__TASK INPUT__.
= Beginning of Section =

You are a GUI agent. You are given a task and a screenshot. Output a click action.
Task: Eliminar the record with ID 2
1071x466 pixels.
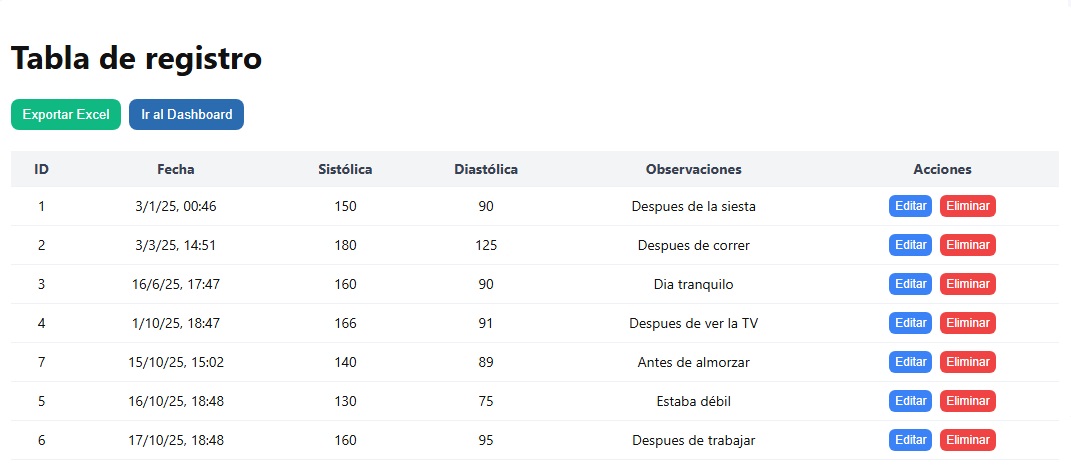tap(967, 245)
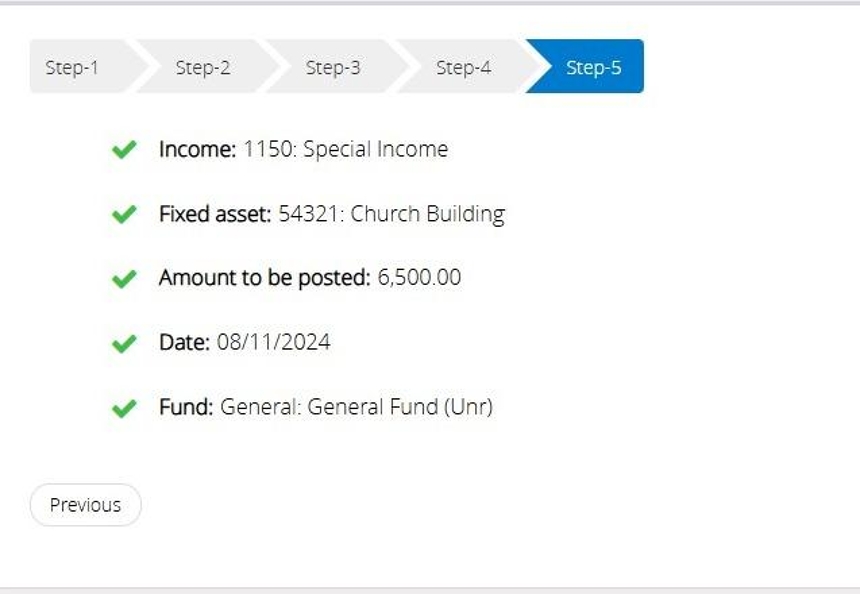
Task: Click the 6,500.00 amount value
Action: point(419,278)
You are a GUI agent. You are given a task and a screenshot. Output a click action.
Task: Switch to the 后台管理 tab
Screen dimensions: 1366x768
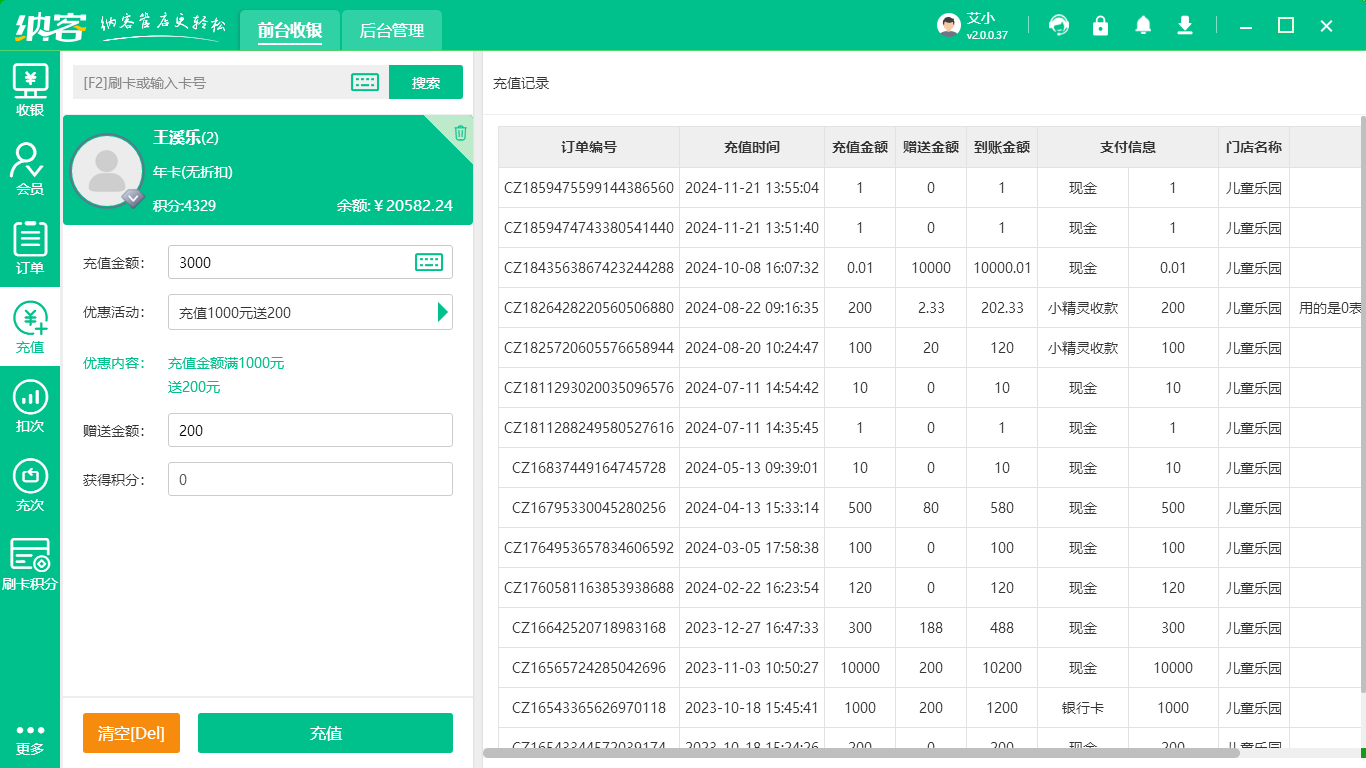391,31
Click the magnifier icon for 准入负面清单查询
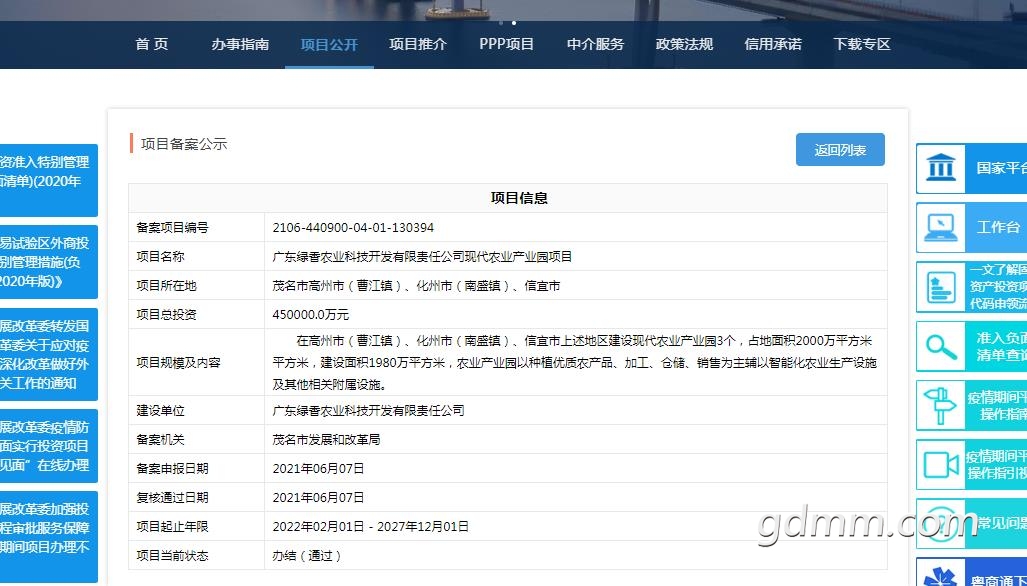 tap(941, 346)
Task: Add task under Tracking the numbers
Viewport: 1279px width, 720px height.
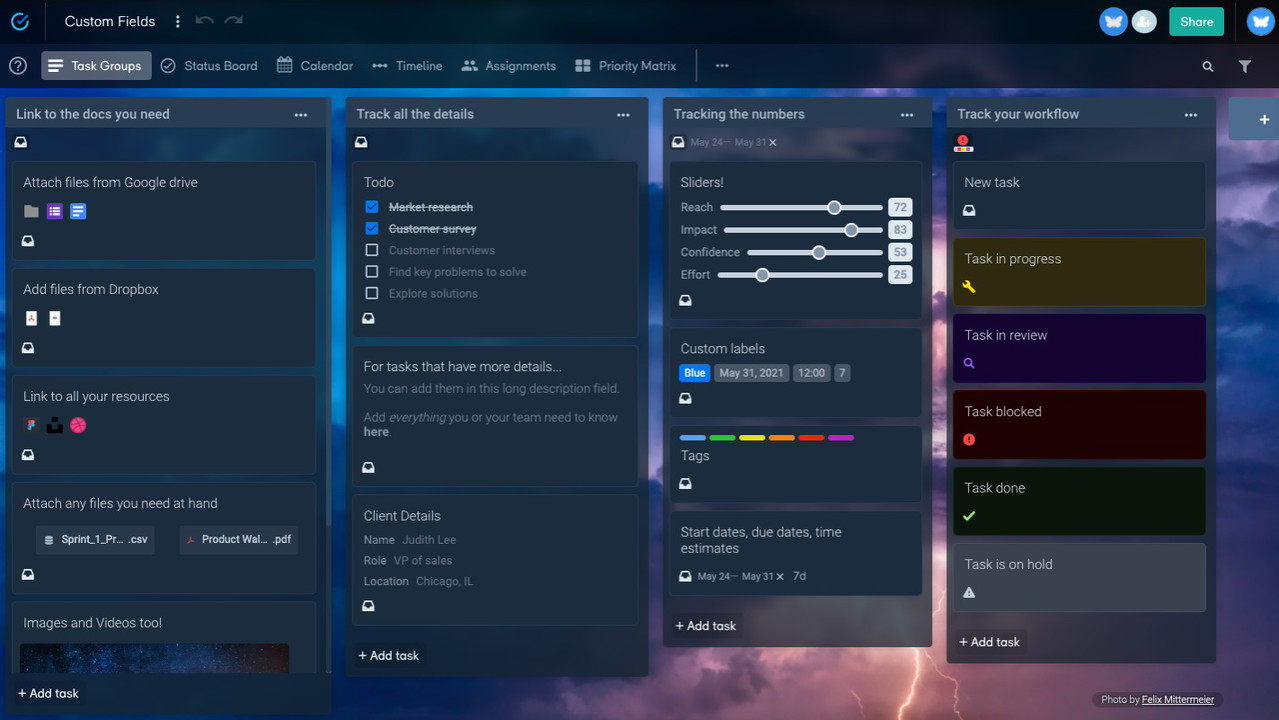Action: [706, 626]
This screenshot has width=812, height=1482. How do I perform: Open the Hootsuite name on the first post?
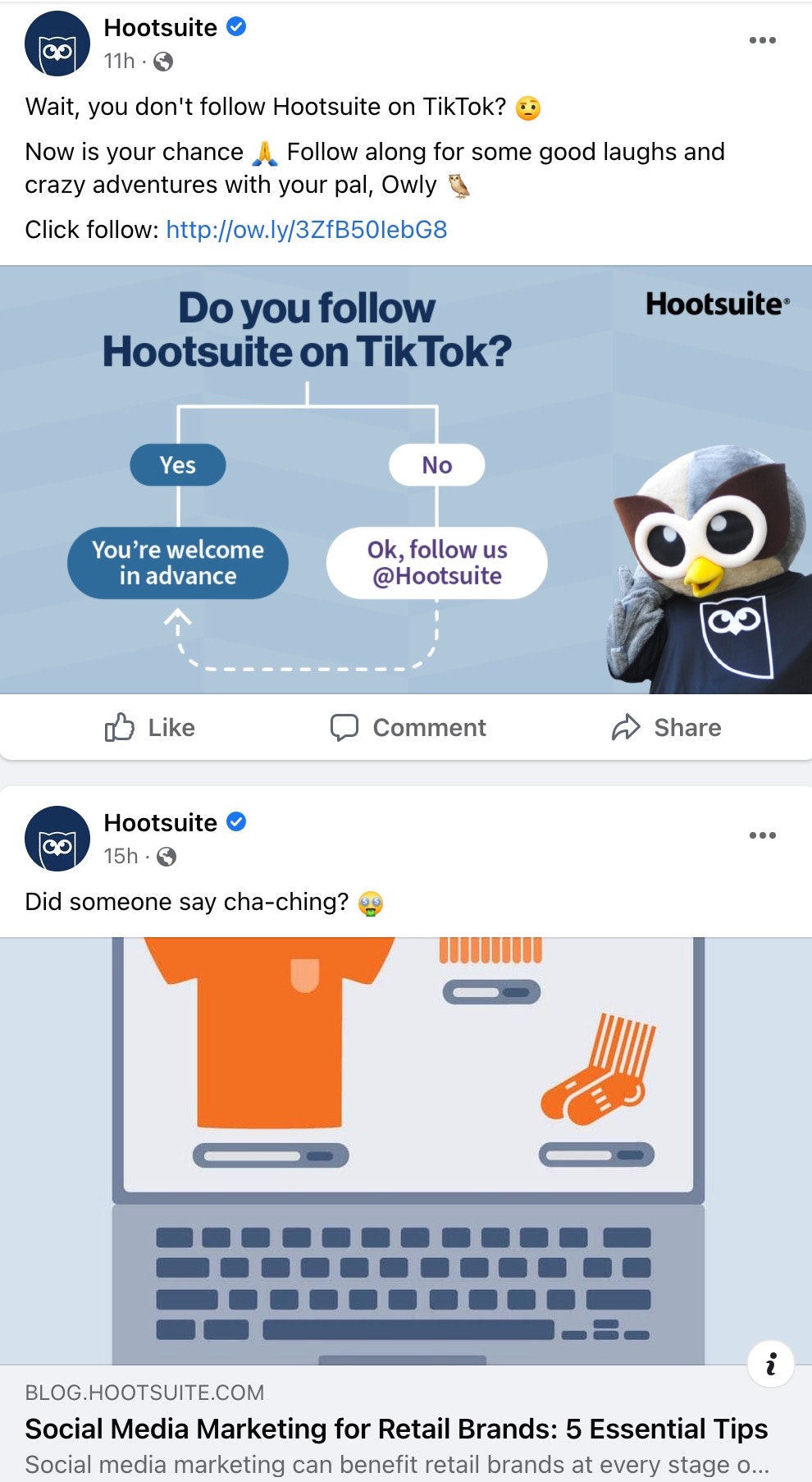(x=160, y=27)
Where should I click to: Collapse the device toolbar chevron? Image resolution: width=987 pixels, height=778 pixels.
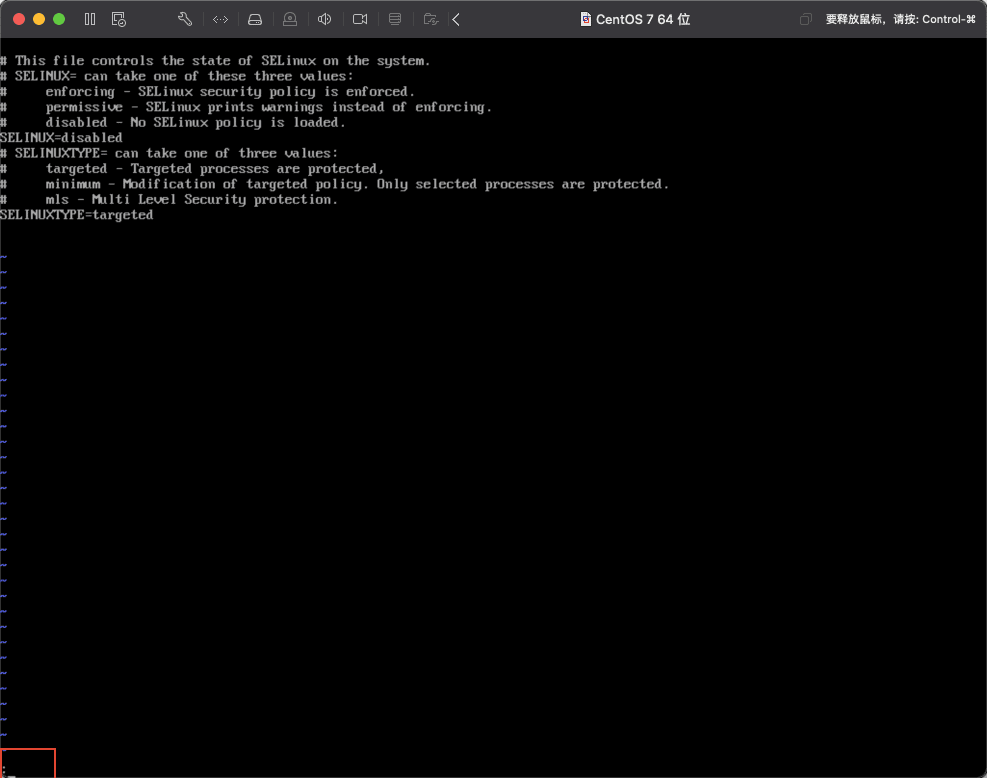[x=456, y=19]
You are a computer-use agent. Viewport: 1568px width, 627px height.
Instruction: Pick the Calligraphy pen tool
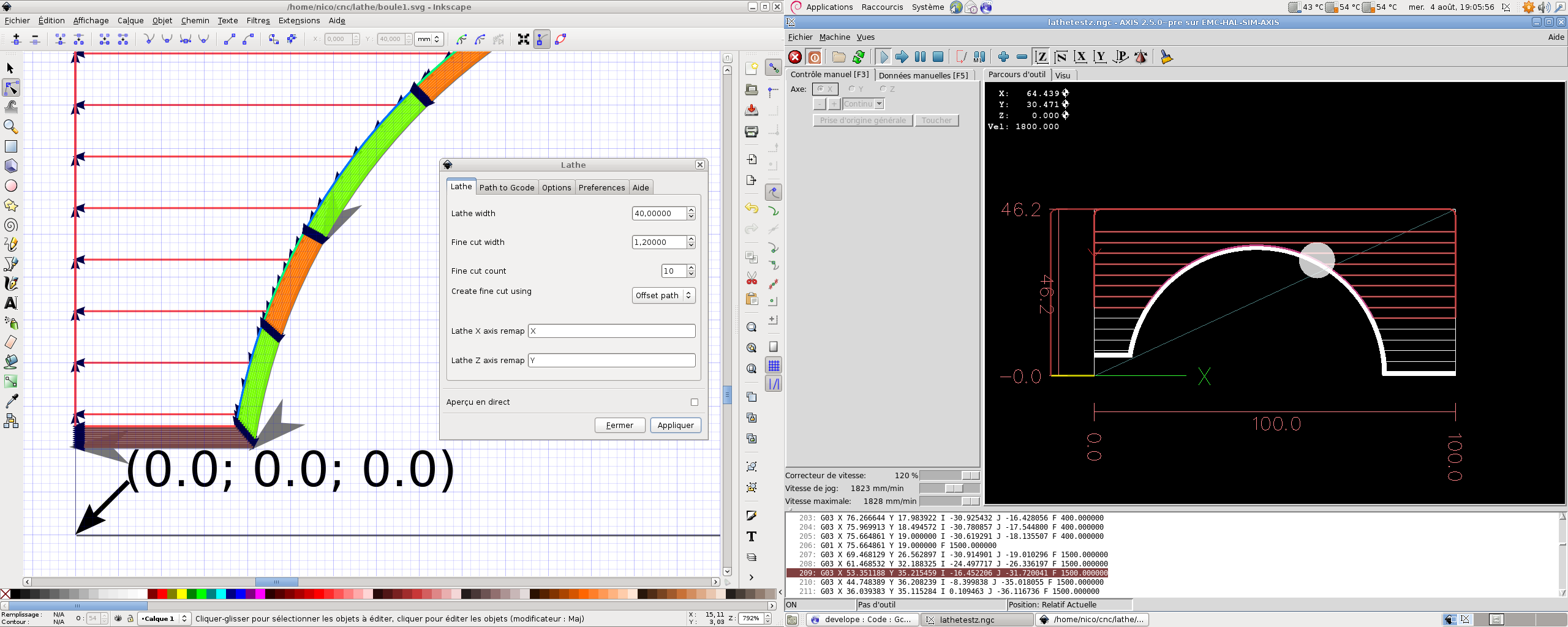tap(11, 283)
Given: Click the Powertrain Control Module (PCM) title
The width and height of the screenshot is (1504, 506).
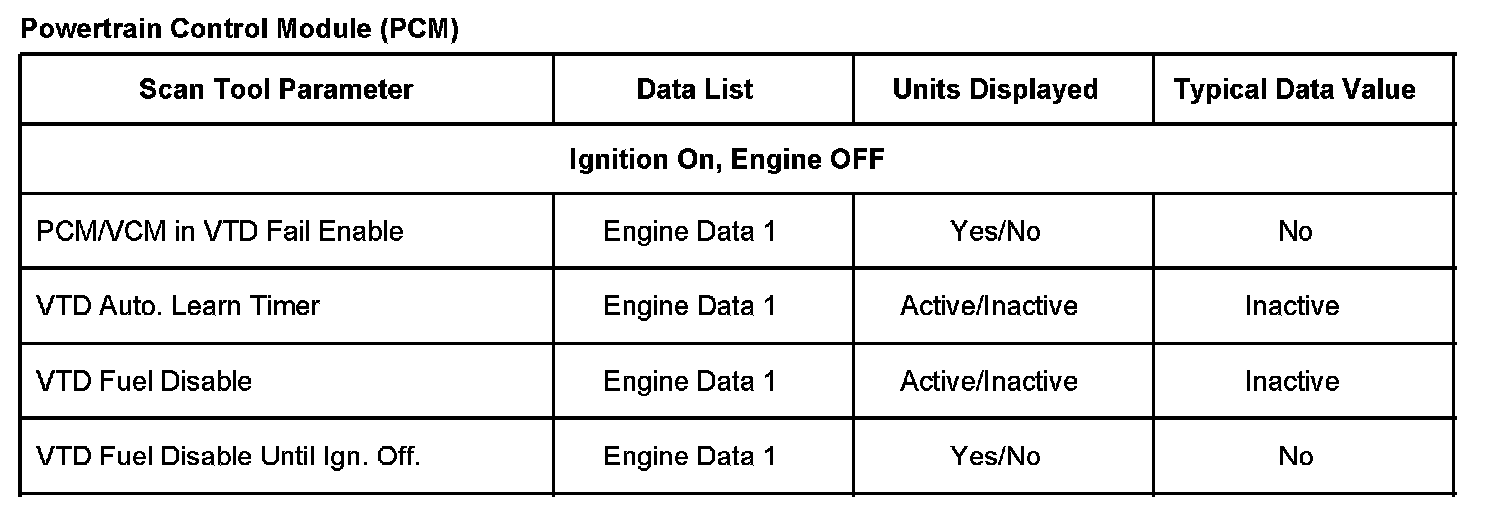Looking at the screenshot, I should coord(240,29).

= End of Section =

__PROBLEM TO WORK ON__.
Pictures stay out; retype only the lines from the line containing "You are a computer-use" through the end of the listing, inclusive, exactly as they appear.

__REPLY__.
You are a computer-use agent. Viewport: 1568px width, 627px height.
Instruction: Pick the Calligraphy pen tool
tap(11, 283)
Given: Click the Powertrain Control Module (PCM) title
The width and height of the screenshot is (1504, 506).
Looking at the screenshot, I should coord(240,29).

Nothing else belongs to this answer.